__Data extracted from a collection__
[Start of Attachment]
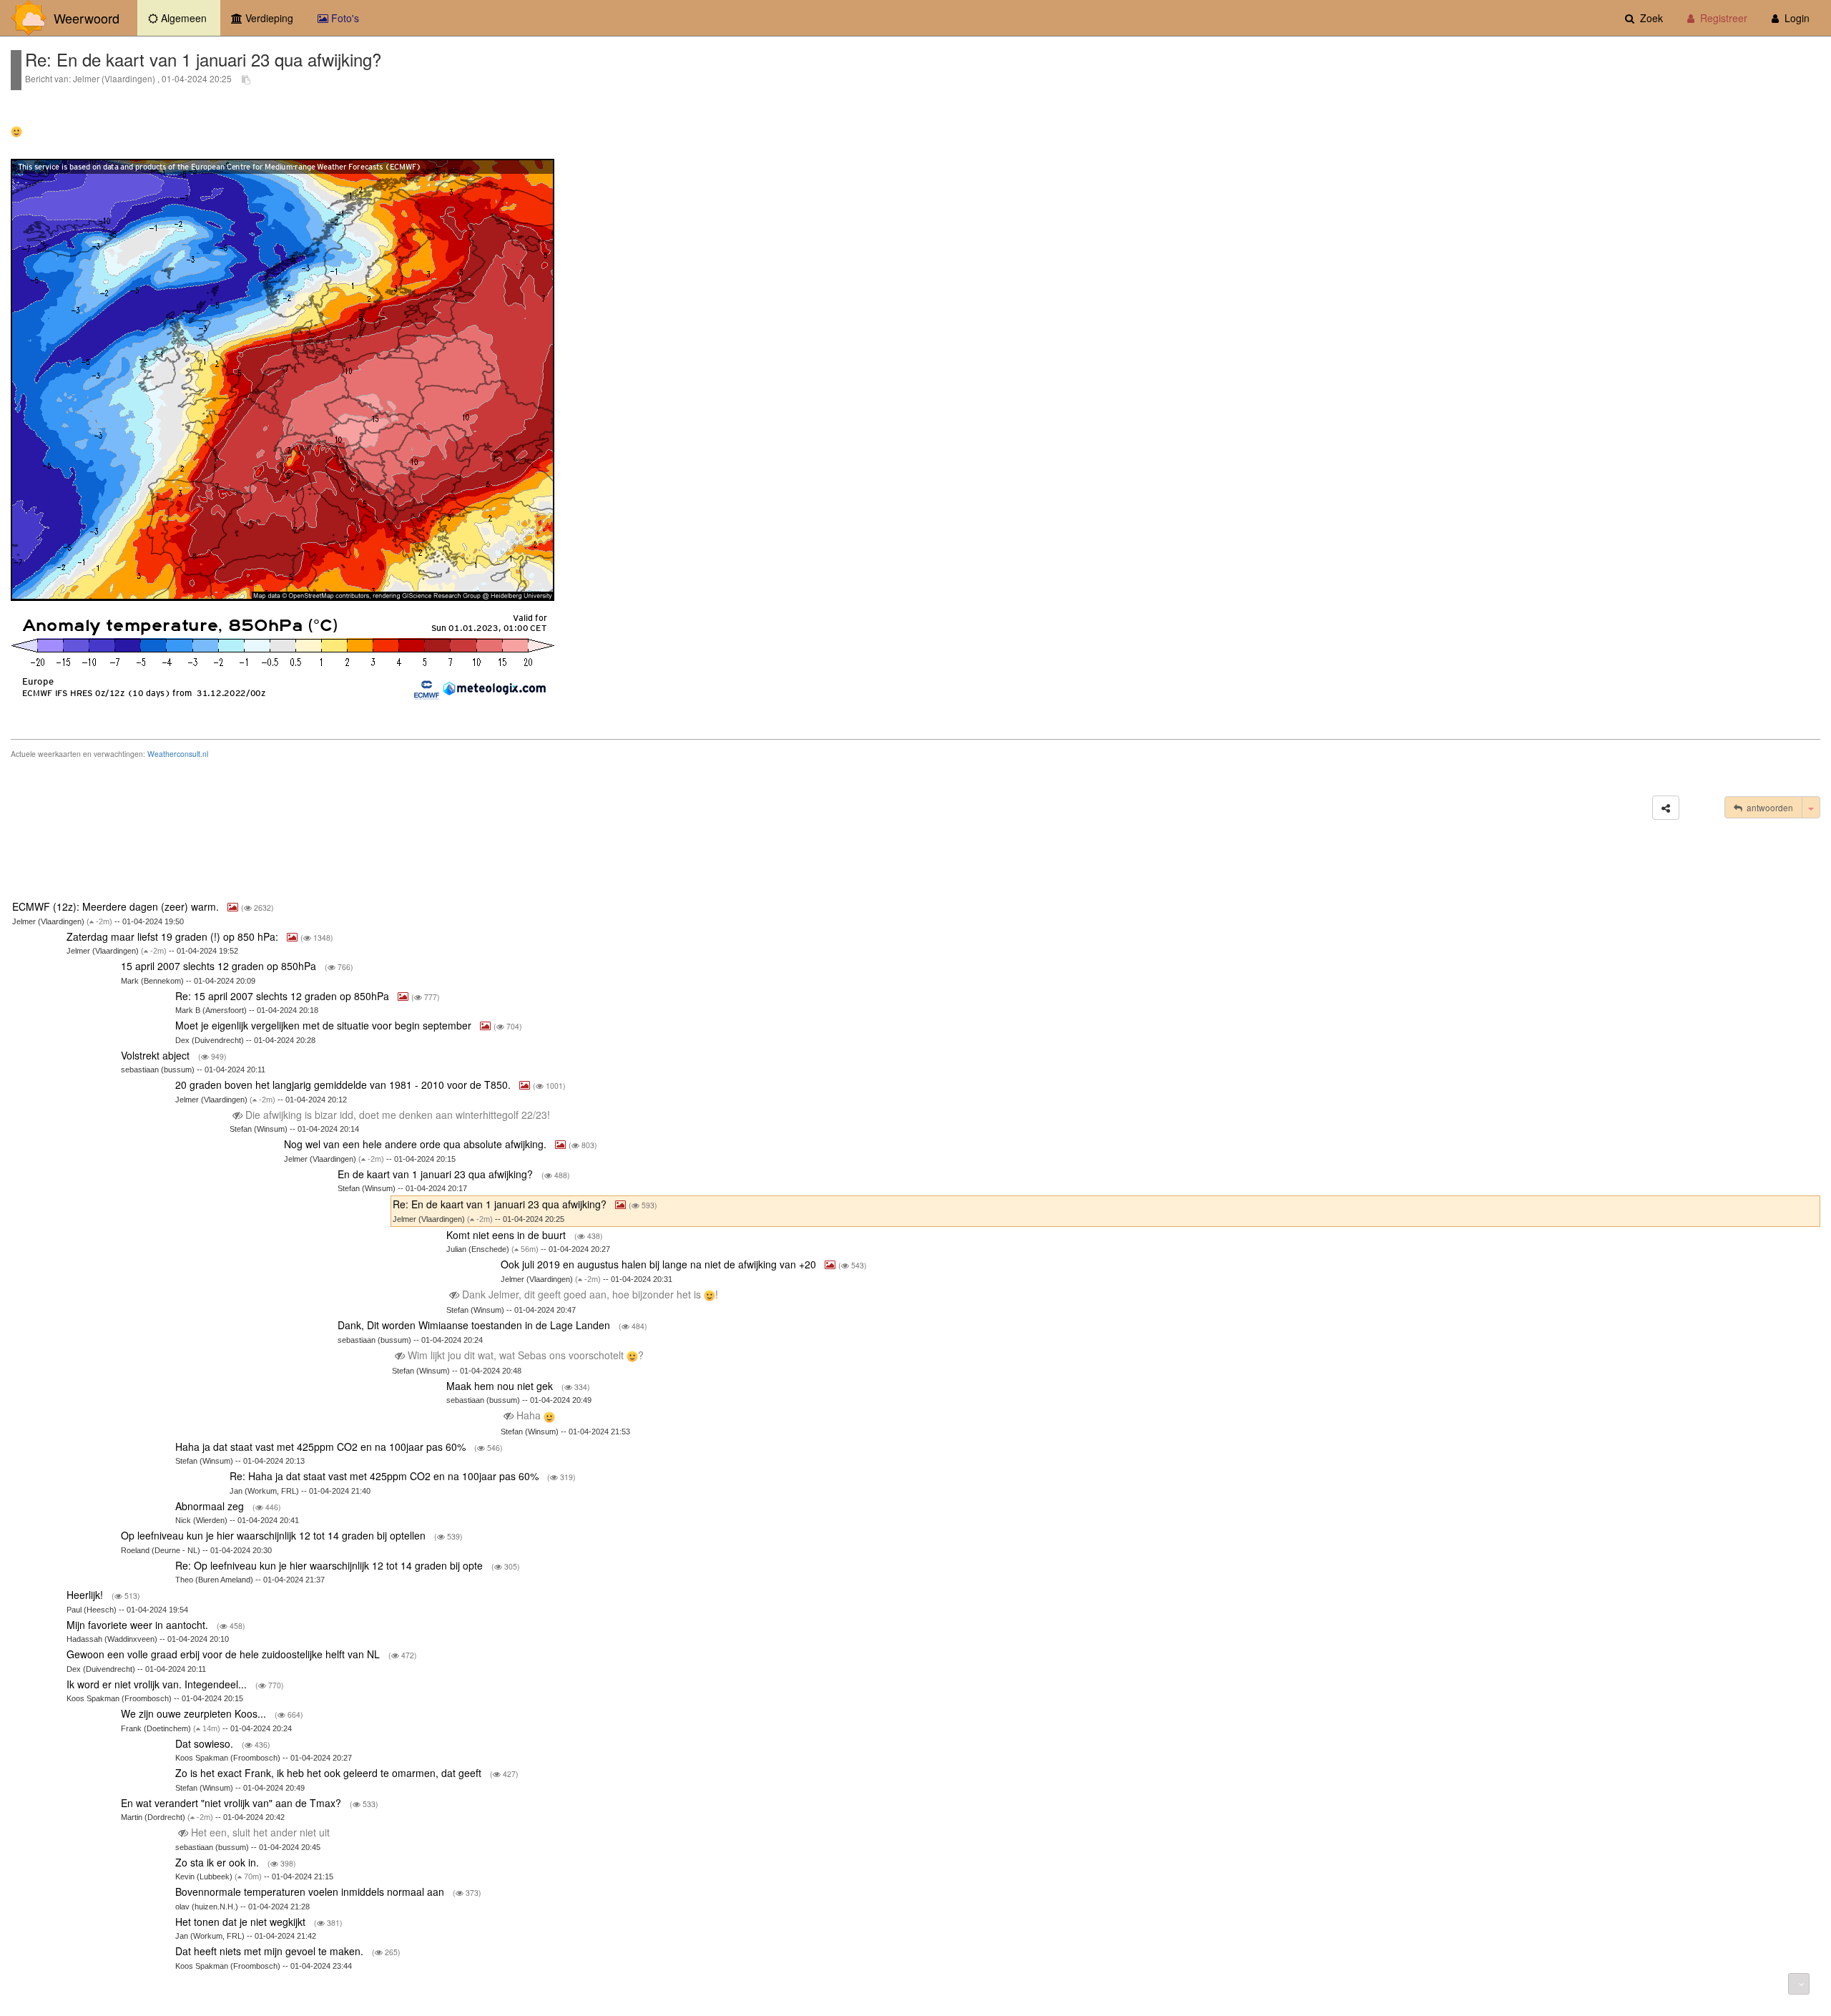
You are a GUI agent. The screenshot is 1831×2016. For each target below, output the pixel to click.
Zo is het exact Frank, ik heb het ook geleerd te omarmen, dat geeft (329, 1773)
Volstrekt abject (156, 1055)
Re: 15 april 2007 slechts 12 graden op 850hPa (283, 996)
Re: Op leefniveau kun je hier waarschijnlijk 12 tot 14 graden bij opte (330, 1565)
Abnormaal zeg (211, 1506)
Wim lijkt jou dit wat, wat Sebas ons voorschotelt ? (526, 1355)
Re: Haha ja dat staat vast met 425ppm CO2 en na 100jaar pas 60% (385, 1476)
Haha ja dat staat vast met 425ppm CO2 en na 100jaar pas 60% (321, 1446)
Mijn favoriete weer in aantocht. (139, 1625)
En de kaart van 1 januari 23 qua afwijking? (437, 1174)
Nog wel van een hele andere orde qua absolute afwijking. (416, 1144)
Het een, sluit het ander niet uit (260, 1832)
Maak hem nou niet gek (501, 1386)
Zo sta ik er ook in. (218, 1862)
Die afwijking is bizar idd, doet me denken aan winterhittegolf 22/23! (397, 1114)
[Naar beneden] (1799, 1984)
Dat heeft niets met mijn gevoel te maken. (270, 1951)
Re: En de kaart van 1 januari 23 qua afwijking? (501, 1204)
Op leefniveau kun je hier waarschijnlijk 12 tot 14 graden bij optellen (274, 1535)
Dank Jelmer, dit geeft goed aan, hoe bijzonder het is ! (590, 1294)
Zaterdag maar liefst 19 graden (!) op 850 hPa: (174, 936)
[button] (1665, 808)
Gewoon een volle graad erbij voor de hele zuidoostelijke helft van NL (225, 1654)
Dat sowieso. (205, 1743)
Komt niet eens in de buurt (507, 1235)
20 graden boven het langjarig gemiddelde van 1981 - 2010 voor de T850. (344, 1084)
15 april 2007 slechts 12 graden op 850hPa (220, 966)
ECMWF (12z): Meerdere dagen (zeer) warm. (117, 906)
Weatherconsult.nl (177, 753)
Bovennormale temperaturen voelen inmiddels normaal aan (311, 1891)
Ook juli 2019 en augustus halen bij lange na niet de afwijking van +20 (660, 1264)
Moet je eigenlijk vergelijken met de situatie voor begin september (324, 1025)
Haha (529, 1415)
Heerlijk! (86, 1594)
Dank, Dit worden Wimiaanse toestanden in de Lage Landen (475, 1325)
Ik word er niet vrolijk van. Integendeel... (158, 1684)
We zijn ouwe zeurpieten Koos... (195, 1713)
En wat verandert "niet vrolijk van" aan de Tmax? (232, 1803)
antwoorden (1767, 807)
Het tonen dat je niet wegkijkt (241, 1921)
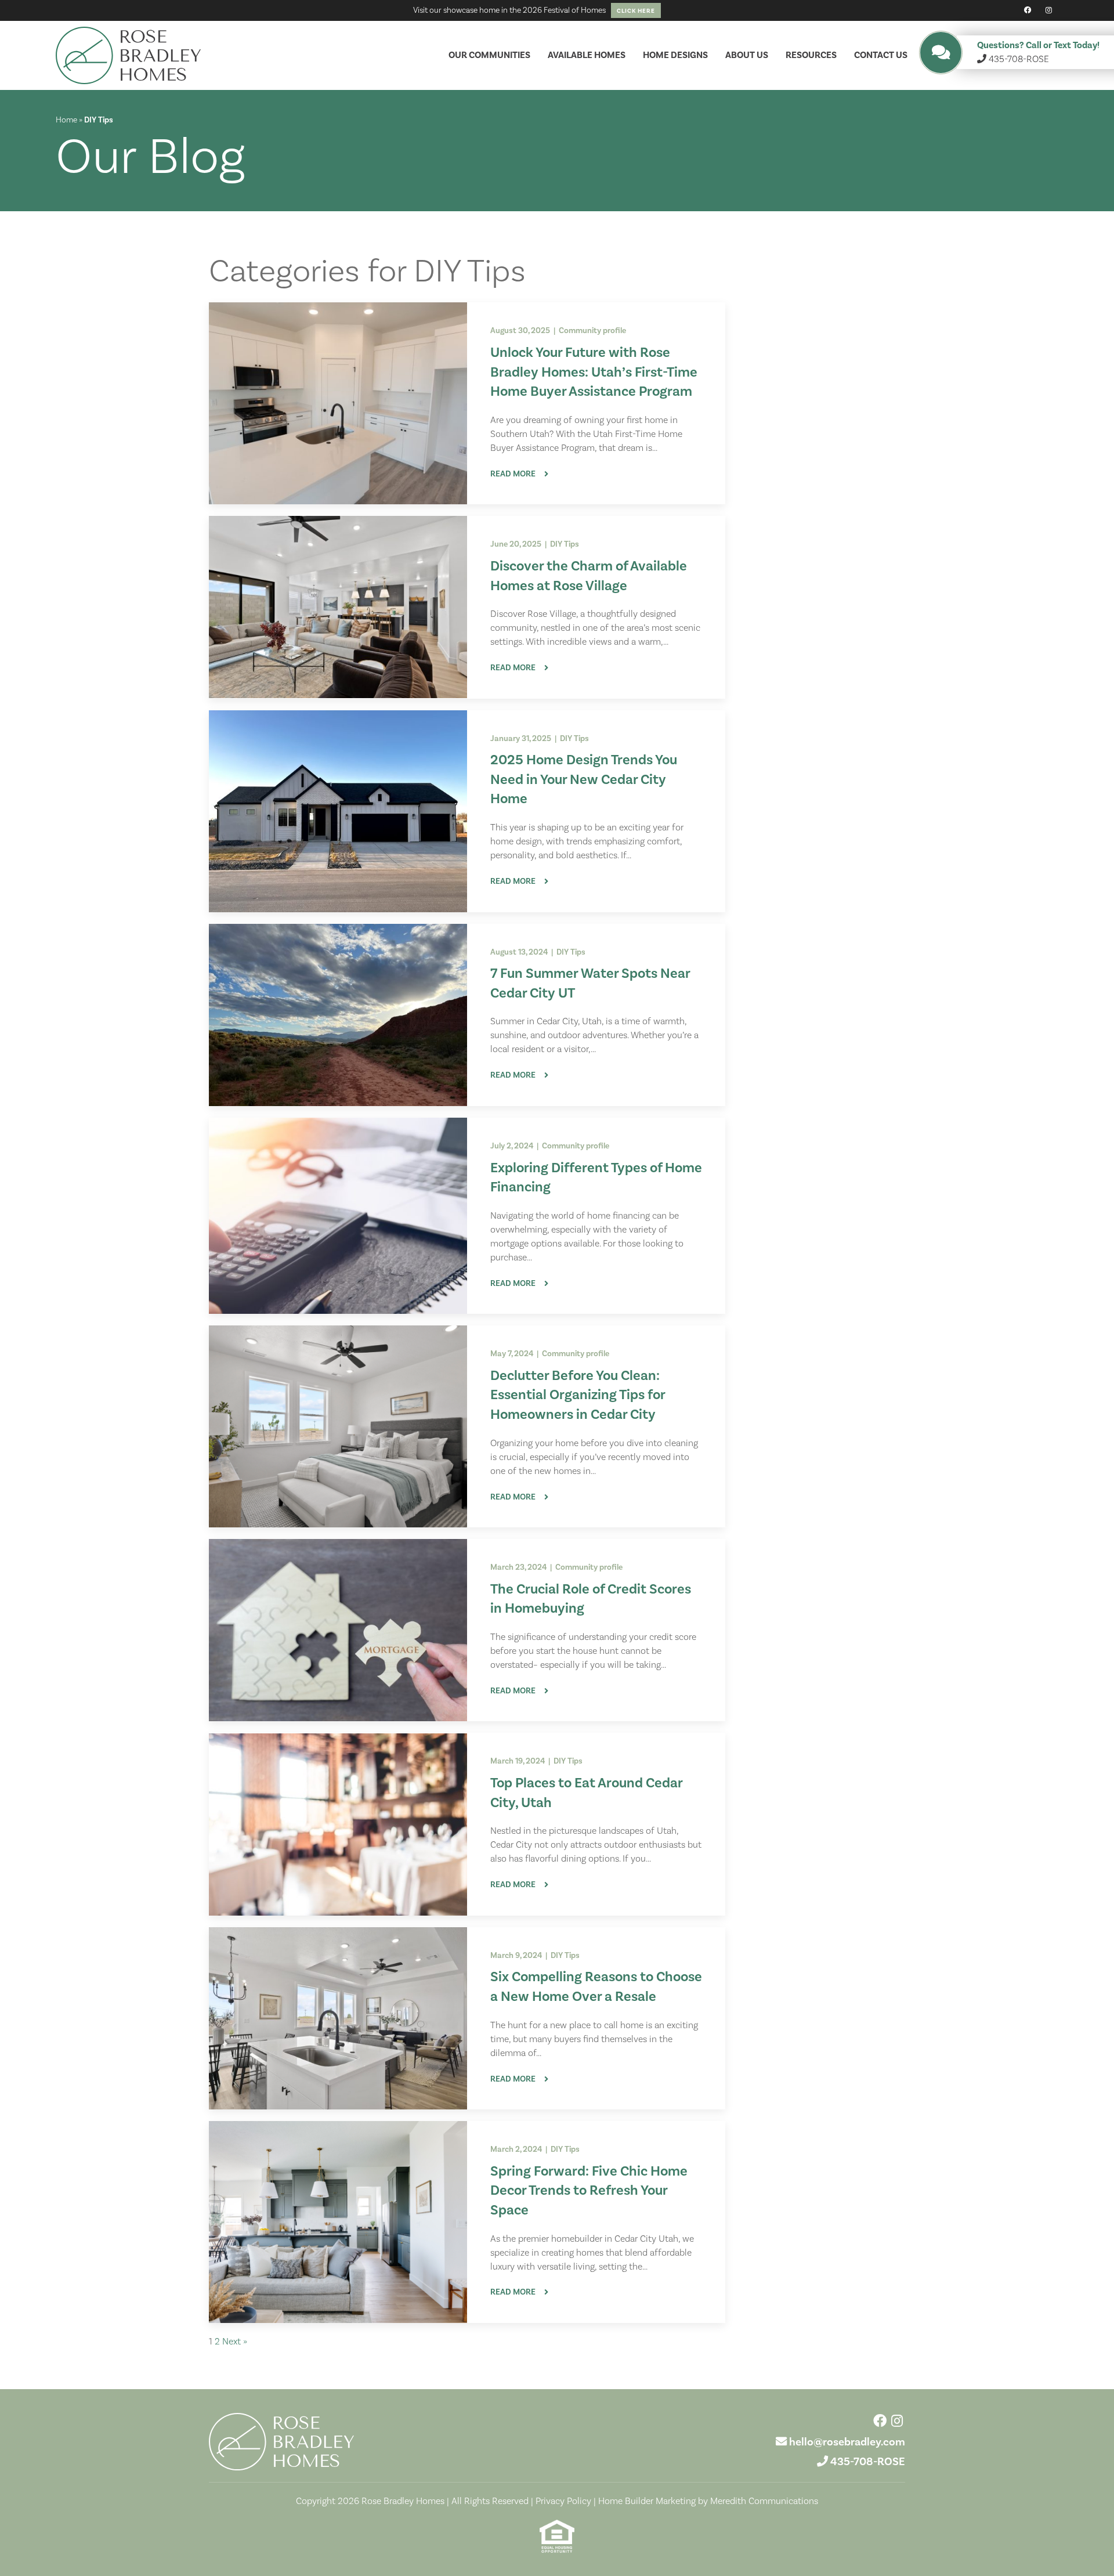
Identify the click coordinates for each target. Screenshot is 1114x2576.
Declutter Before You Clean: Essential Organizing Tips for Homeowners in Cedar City (577, 1395)
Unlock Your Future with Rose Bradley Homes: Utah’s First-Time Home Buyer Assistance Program (593, 372)
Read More (513, 473)
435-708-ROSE (867, 2462)
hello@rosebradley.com (847, 2442)
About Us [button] (746, 55)
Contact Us (880, 55)
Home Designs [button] (675, 55)
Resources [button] (811, 55)
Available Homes (586, 55)
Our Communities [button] (489, 55)
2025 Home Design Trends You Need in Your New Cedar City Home (583, 779)
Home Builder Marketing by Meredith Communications (708, 2501)
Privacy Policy (563, 2501)
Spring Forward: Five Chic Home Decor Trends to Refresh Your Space (589, 2190)
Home (66, 120)
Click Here (636, 11)
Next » (234, 2341)
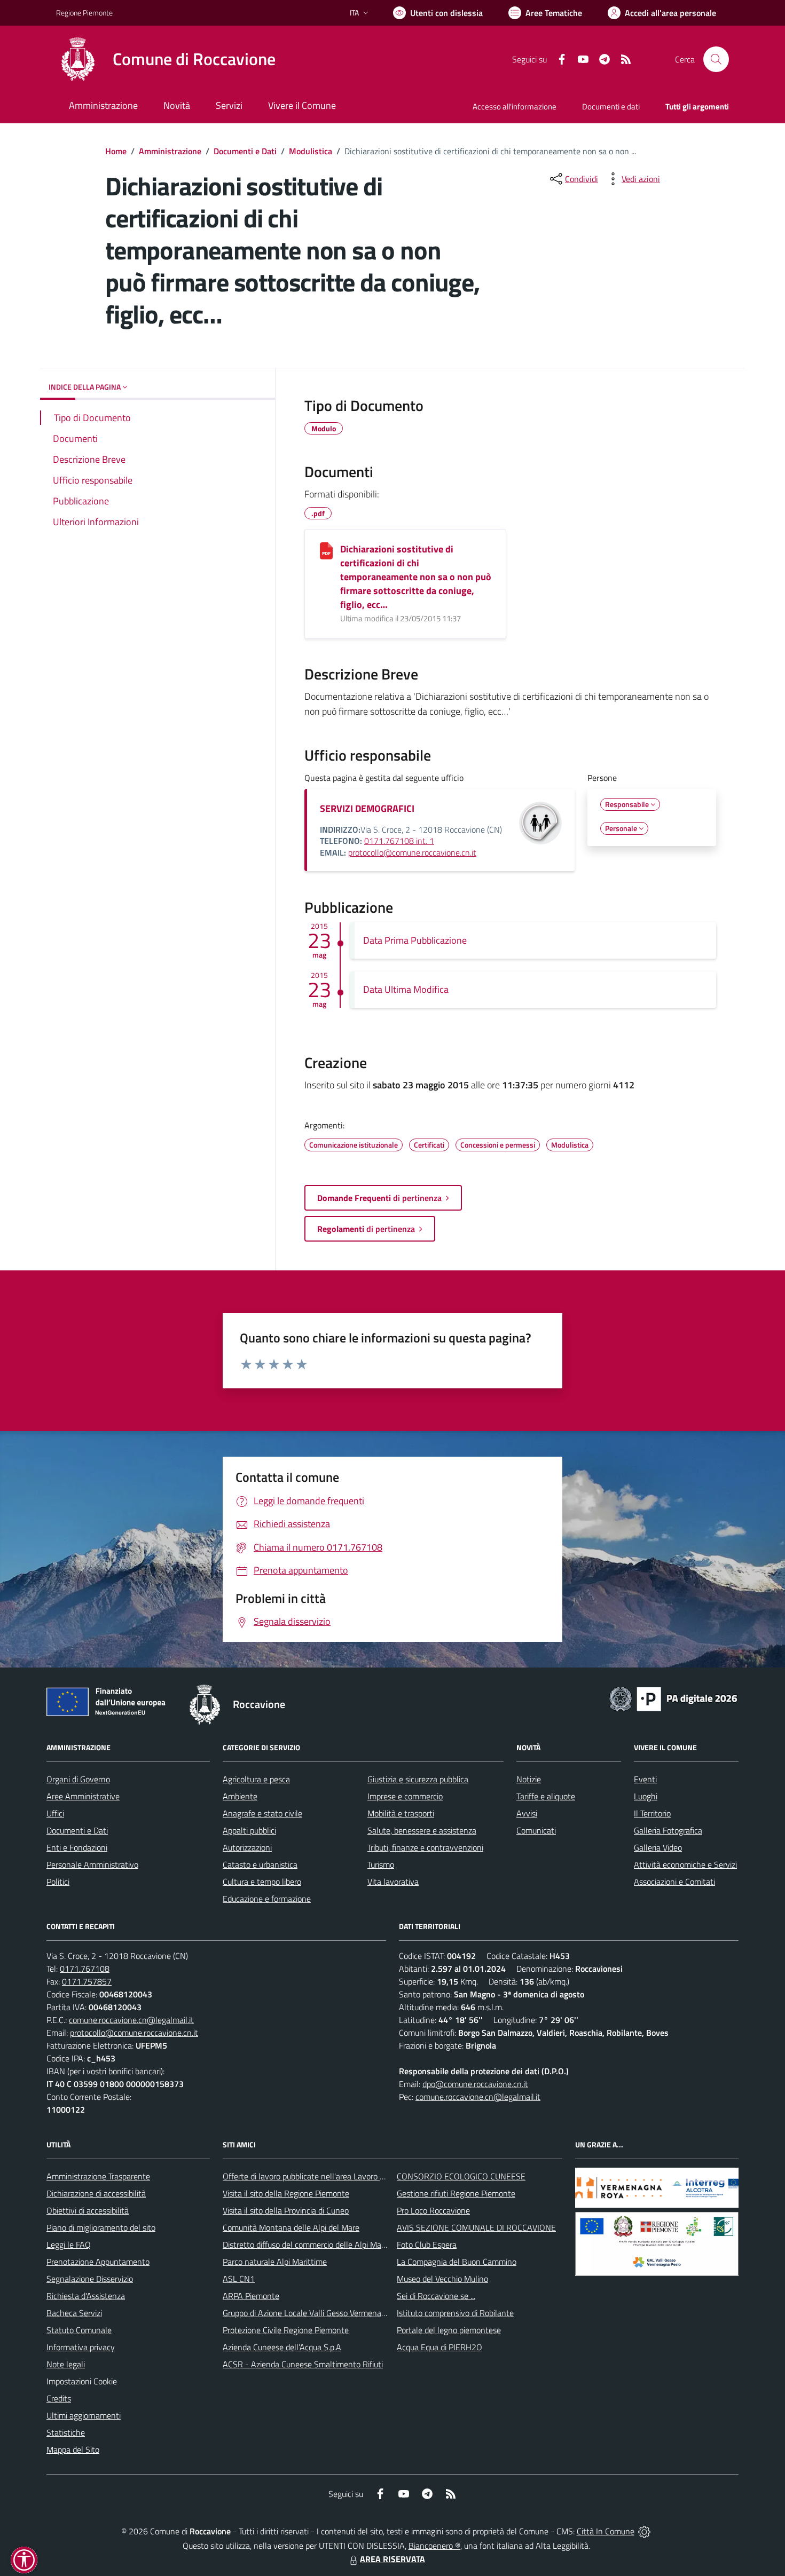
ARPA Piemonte (251, 2295)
[End of Attachment]
__Task requirements__
Print, without pictures, exactly the lines from the one containing "Home Builder Marketing" through the final line of the records above.

__Written response__
Home Builder Marketing by Meredith Communications (708, 2501)
Privacy Policy (563, 2501)
Spring Forward: Five Chic Home Decor Trends to Refresh Your Space (589, 2190)
Home (66, 120)
Click Here (636, 11)
Next » (234, 2341)
ARPA Piemonte (251, 2295)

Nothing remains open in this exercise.